Ce système de reconnaissance faciale a vocation à repérer les suspects dans la foule, facilitant ainsi largement le travail des autorités. Mais ce taux d’erreur impressionnant soulève de “vraies inquiétudes” par rapport à l’utilisation que Scotland Yard fait de cette technologie. Les auteurs de l’étude demandent donc la suspension du programme : à la lumière de leurs résultats, ils estiment qu’en l’état, il y aurait de “fortes chances” que le système puisse être jugé illégal s’il était soumis au jugement d’un tribunal. Ils citent pour cela un vaste éventail de problèmes “techniques, opérationnels et légaux”.
Il s’agit de la première étude indépendante du système, commandée par Scotland Yard et réalisée par l’Université d’Essex. L’équipe du professeur Pete Fussey et du Dr Daragh Murray a donc passé au crible six des dix essais pratiqués par la ville. Sur 42 correspondances, seules 8 ont été identifiées comme étant correctes – soit 19% de réussite pour 81% d’erreur !
La Met (Metropolitan Police Service, la police londonienne) utilise de son côté une mesure différente, qui se base sur le nombre de correspondances selon le nombre total de visages analysés. Cette méthode de calcul donne un taux d’erreur d’environ 0,1%, soit très loin derrière le 81% d’erreur annoncé par l’étude. Cette énorme différence a donné lieu à une passe d’armes par médias interposés entre les autorités qui défendent leur système, et les chercheurs qui défendent leurs conclusions.
Les responsables de la police remettent en cause la partialité de l’étude, parlant de “ton déséquilibré et négatif du rapport” et assurent que le le public attend d’eux qu’ils mettent en place des moyens “innovants” de combattre le crime. De son côté, l’équipe affirme avoir conduit une “analyse légale et académique détaillée de la documentation sur laquelle s’est basée la Met pour leurs essais”.
La reconnaissance faciale et le spectre du Big Brother
Les réactions à ce rapport ne se sont pas fait attendre. La première est venue de Big Brother Watch, un groupe d’activistes anti reconnaissance faciale, qui considère désormais que ce rapport devrait sonner le glas du programme de reconnaissance faciale.
Si les réactions sont aussi vives, c’est surtout parce que beaucoup considèrent qu’il existe une vraie disproportion entre les moyens mis en place et le bénéfice. Même si le programme n’est encore qu’en phase de test, beaucoup considèrent qu’effectuer ces essais en condition réelle place de fait des citoyens innocents sous une surveillance active, contrairement à de simples enregistrements de caméras de surveillance.Cela pose le problème du consentement. En Chine, on justifie ces moyens par un crédo désormais bien connu : “ceux qui n’ont rien à cacher n’ont rien à craidre”. En Occident, la question reste tendue. La BBC a par exemple capturé une vidéo d’un hom^me ayant reçu une amende pour son refus de participer à un essai de reconnaissance faciale. D’après les auteurs de l’étude, “traiter l’évitement de ces caméras comme un comportement suspect “remet en cause les fondements du consentement éclairé”.

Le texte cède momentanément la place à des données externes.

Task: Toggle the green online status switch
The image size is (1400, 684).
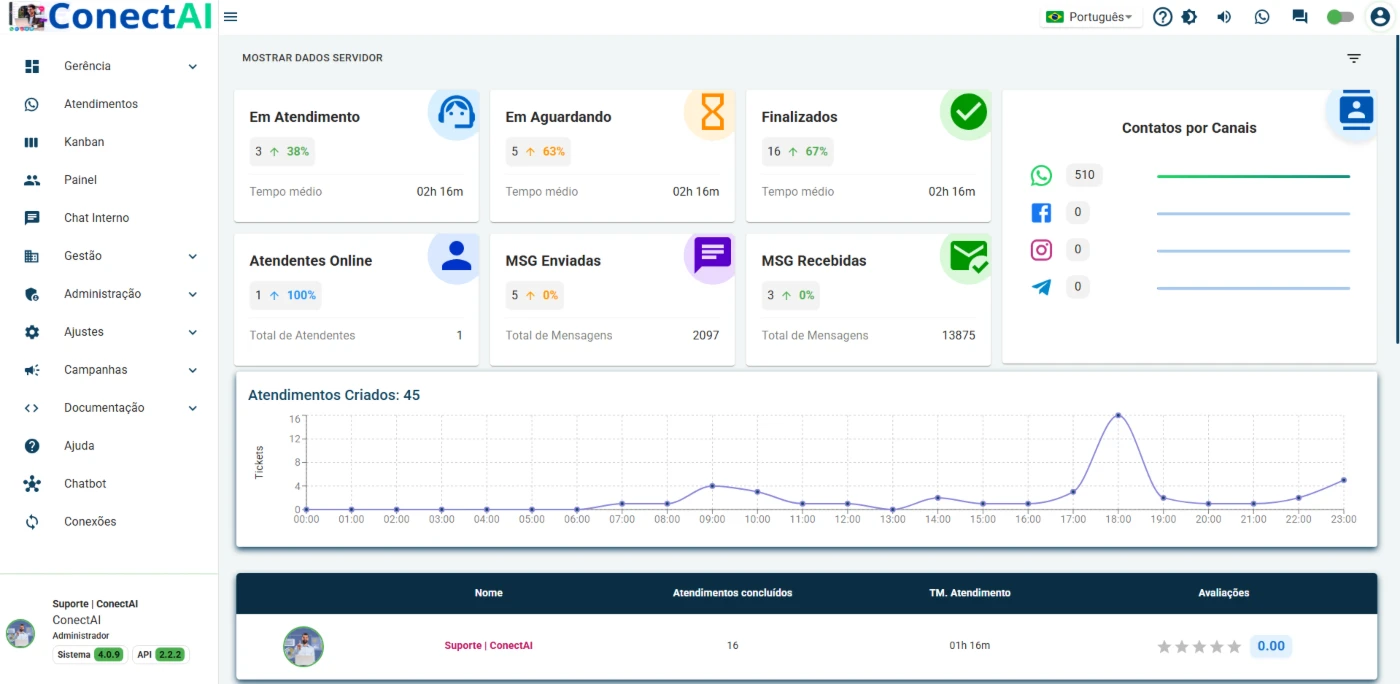Action: pos(1340,17)
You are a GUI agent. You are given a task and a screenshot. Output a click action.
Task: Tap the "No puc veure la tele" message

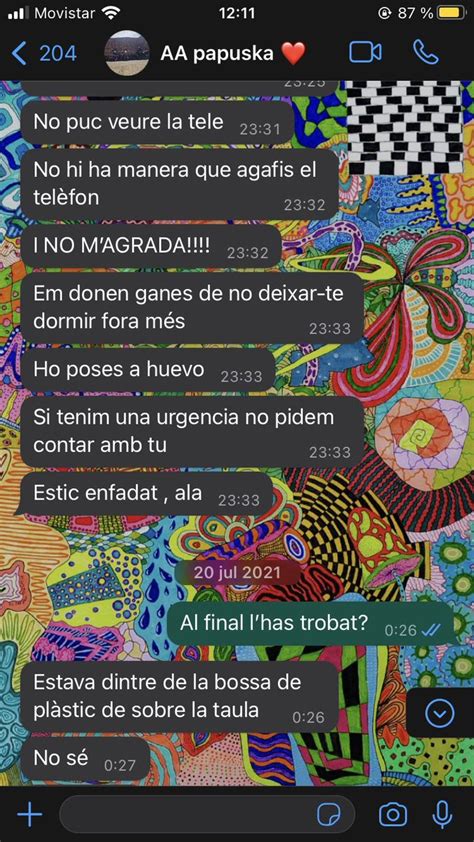157,123
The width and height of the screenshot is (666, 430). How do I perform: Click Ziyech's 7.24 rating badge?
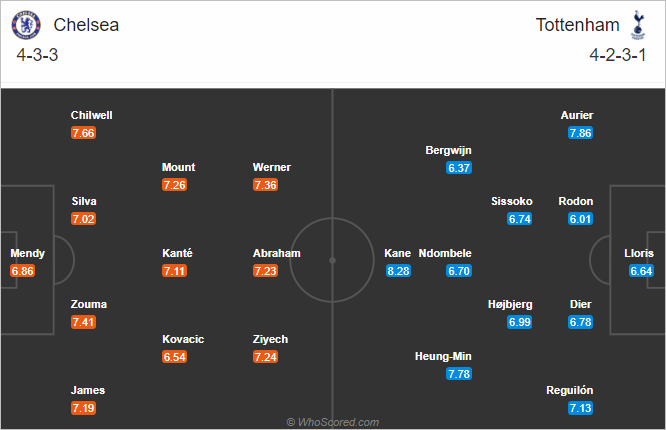[265, 357]
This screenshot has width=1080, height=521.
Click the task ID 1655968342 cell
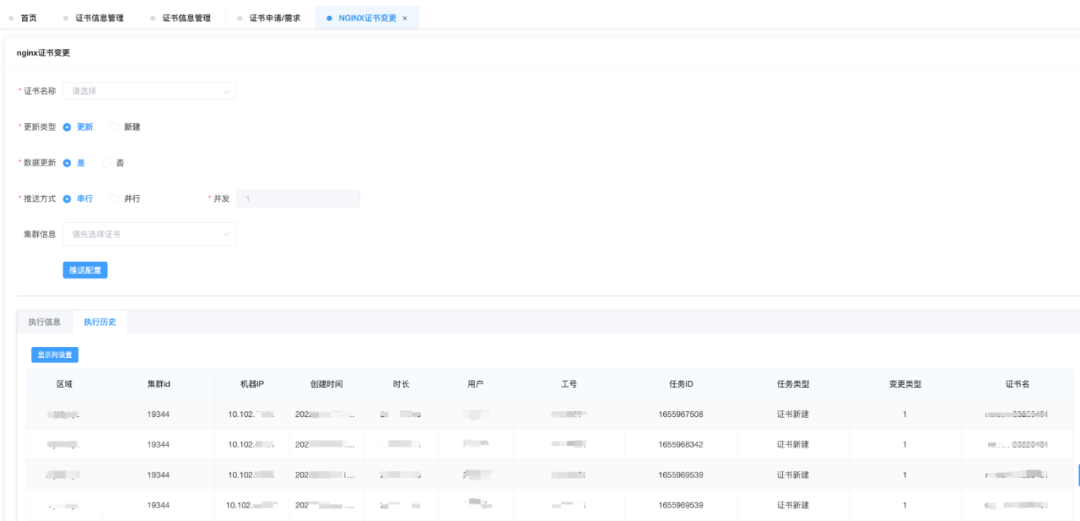point(681,444)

C’est l’un des arguments qui ont fait que la ville de San Francisco a décidé d’abandonner purement et simplement l’utilisation de la reconnaissance faciale, qui annonçait ne “pas vouloir d’un état policier”.

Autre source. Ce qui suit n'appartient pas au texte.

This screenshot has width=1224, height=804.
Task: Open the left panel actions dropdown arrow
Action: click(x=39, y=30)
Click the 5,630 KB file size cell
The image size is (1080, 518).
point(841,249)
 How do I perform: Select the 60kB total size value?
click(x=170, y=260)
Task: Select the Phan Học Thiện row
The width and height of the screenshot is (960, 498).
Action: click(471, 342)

Il existe également un certain flou au sujet des listes d’individus à surveiller : plus tôt dans l’année, une ingénieure de la Met estimait qu’il faudrait un gros investissement pour s’assurer que tous les individus présents sur ces listes le soient légalement.
Il ne s’agit pas de la première fois que les limites actuelles de la reconnaissance faciale sont exposées; on se souvient qu’en 2017, ce système avait été utilisé lors de la finale de la Ligue des Champions à Cardiff. Et les résultats furent pour le moins décevant : sur les 2470 correspondances relevées, 92% étaient de faux positifs, c’est-à-dire de simples passants que l’algorithme a reconnus comme individus placés sur la liste de fauteurs de trouble potentiels …

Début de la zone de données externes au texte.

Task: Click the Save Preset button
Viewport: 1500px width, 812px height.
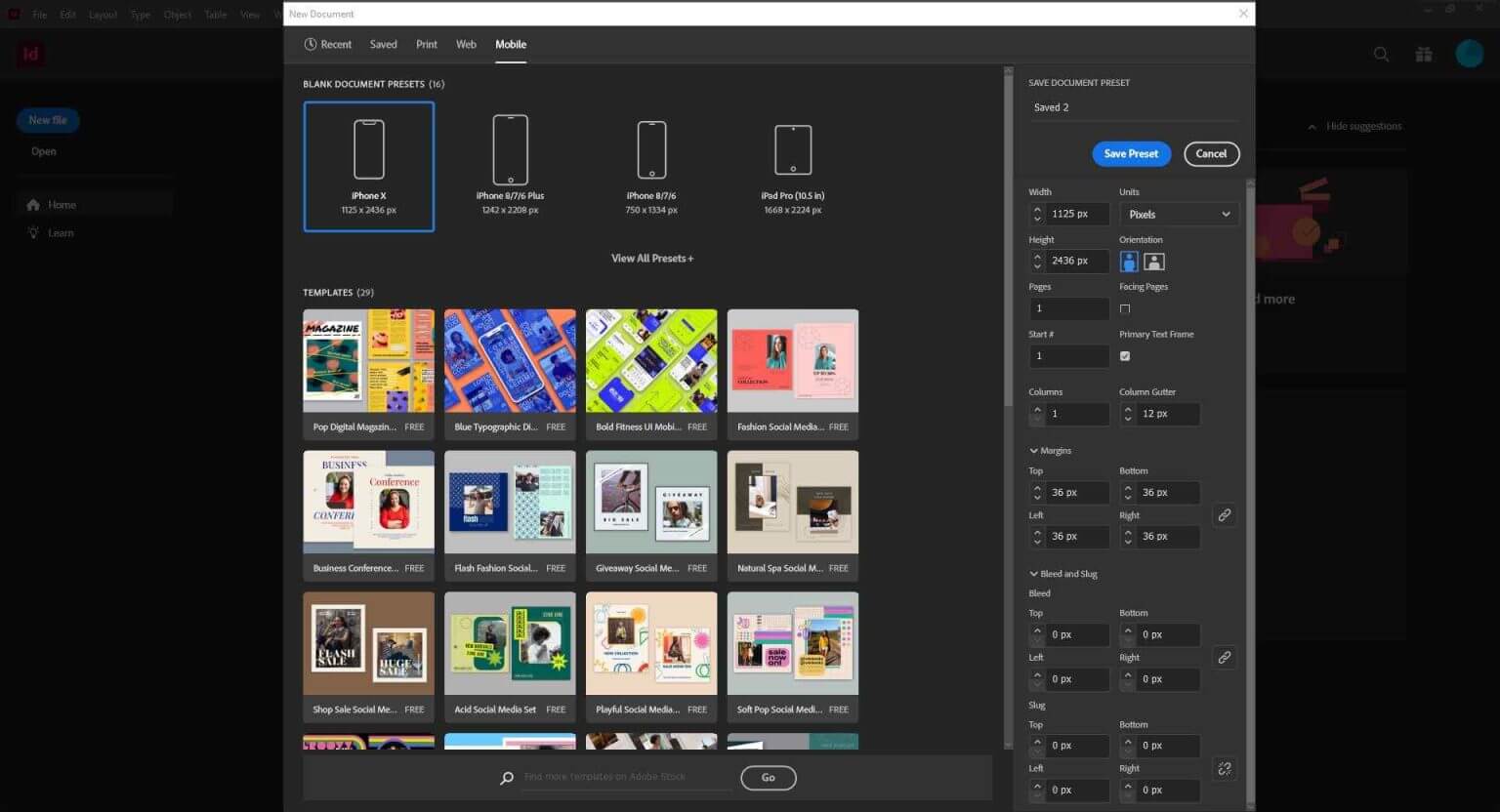Action: point(1130,153)
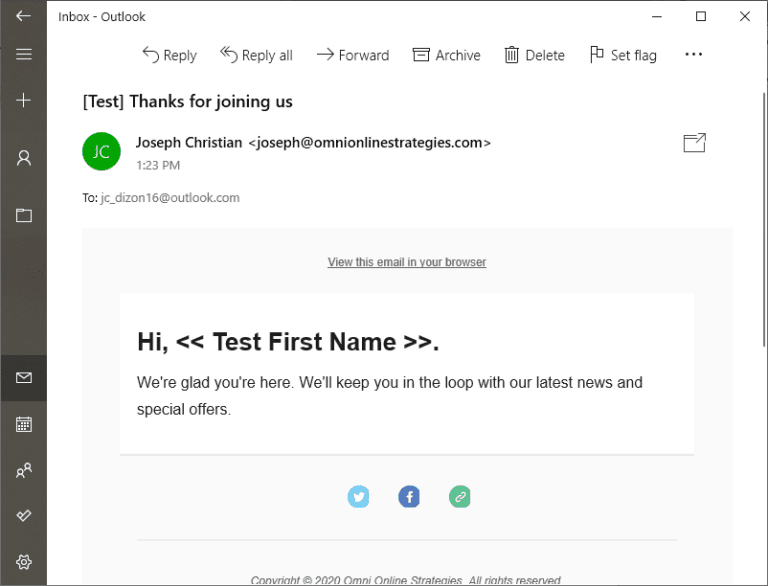Open the folders icon in sidebar

(x=23, y=215)
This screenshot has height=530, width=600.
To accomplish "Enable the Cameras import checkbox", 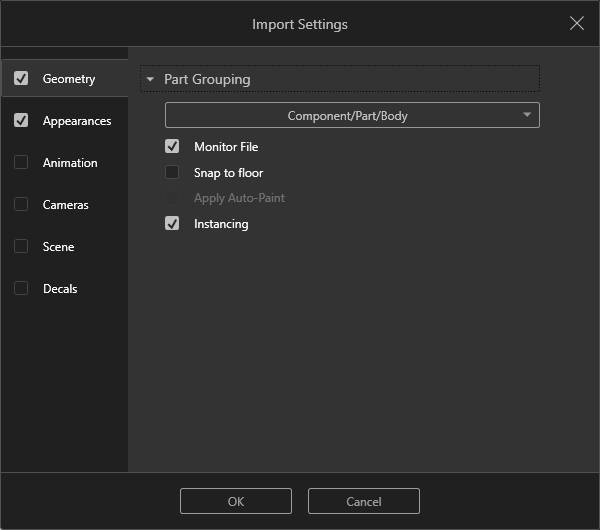I will pos(21,204).
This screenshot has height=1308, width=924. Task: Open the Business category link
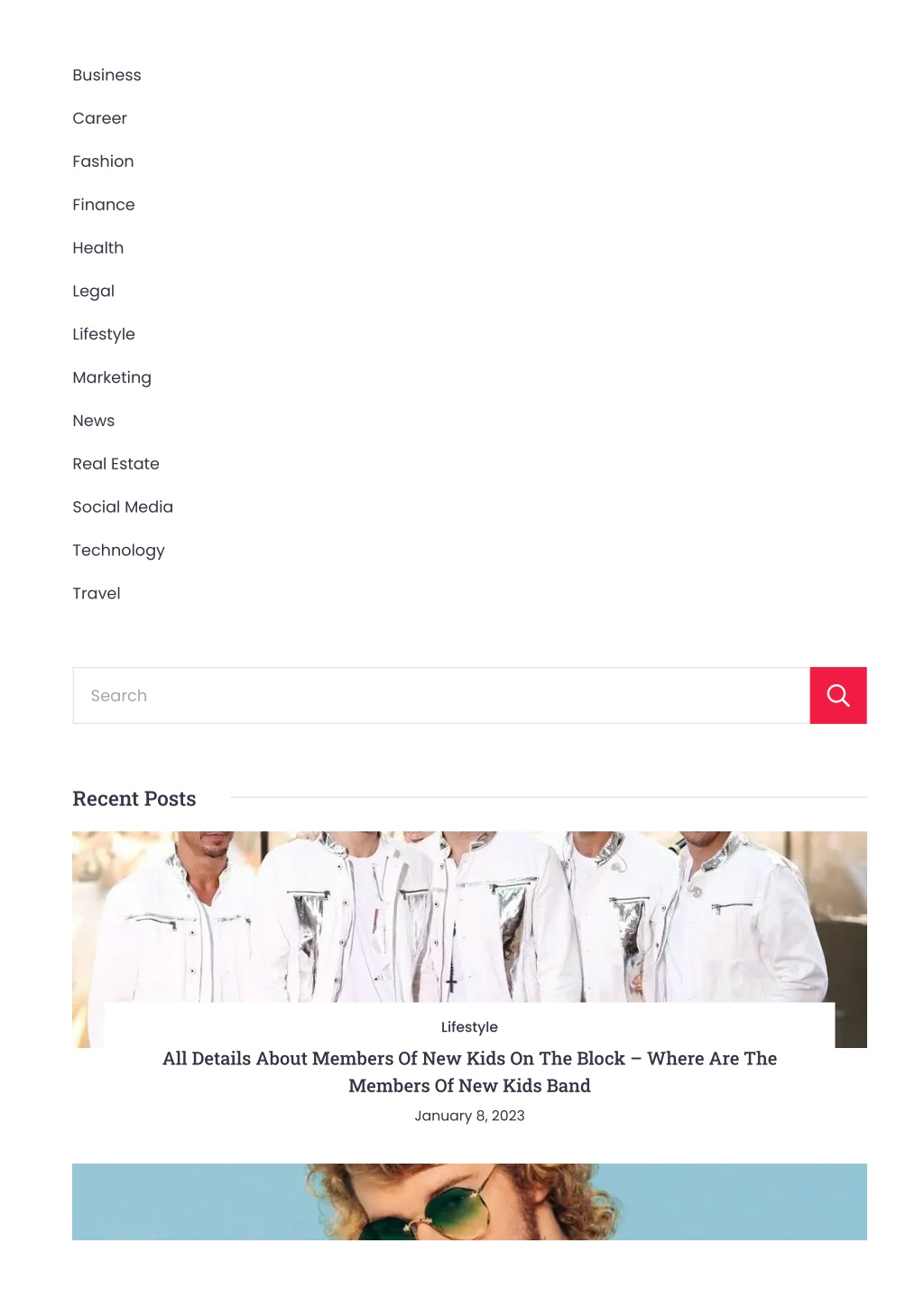point(106,75)
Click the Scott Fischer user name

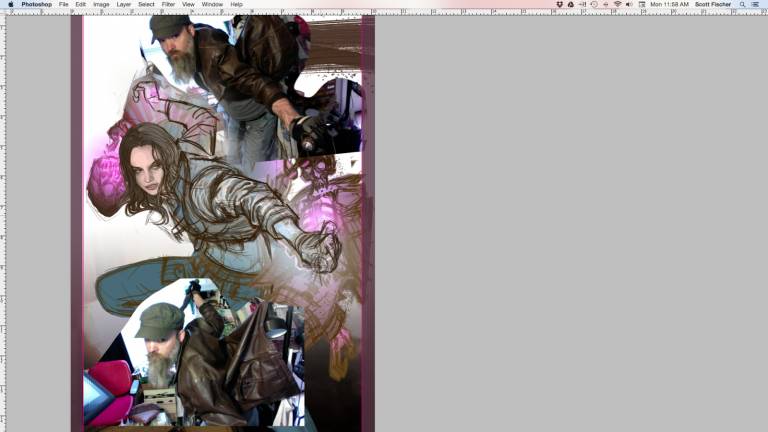(713, 4)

La reconnaissance faciale a encore beaucoup de chemin à faire avant de se démocratiser en Occident, contrairement à la Chine où elle est déjà très implantée par exemple. Au regard de ces résultats, on peut d’ailleurs se demander si les autorités chinoises possèdent simplement un système bien plus efficace, ou si le leur est sujet aux mêmes problèmes, ce qui soulèverait de nombreuses autres questions.